====== Supplied material ======
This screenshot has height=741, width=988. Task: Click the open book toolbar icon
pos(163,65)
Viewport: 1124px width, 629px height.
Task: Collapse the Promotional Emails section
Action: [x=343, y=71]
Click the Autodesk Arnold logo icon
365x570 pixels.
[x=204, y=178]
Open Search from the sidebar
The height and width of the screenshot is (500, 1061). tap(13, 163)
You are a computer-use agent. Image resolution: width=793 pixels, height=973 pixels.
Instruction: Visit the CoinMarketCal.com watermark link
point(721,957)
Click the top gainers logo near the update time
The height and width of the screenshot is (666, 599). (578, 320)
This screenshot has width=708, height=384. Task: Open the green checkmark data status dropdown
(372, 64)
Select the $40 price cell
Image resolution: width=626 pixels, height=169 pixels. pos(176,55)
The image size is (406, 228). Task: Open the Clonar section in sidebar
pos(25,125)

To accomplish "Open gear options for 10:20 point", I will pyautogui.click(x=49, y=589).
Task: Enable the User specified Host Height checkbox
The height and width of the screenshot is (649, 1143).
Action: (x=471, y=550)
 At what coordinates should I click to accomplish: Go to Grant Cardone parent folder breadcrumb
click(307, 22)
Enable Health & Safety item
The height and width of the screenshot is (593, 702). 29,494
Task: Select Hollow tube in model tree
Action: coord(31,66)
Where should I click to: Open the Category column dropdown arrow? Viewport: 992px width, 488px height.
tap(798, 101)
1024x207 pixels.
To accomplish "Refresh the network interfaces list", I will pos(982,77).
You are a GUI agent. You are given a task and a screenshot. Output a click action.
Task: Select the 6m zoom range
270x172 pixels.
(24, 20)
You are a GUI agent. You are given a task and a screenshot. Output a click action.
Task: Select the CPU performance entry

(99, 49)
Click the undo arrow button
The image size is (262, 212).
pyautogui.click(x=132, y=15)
======
### About this task
For the word "will", count the lines of the records above that hold it and state only that count.

### Response to this exercise
2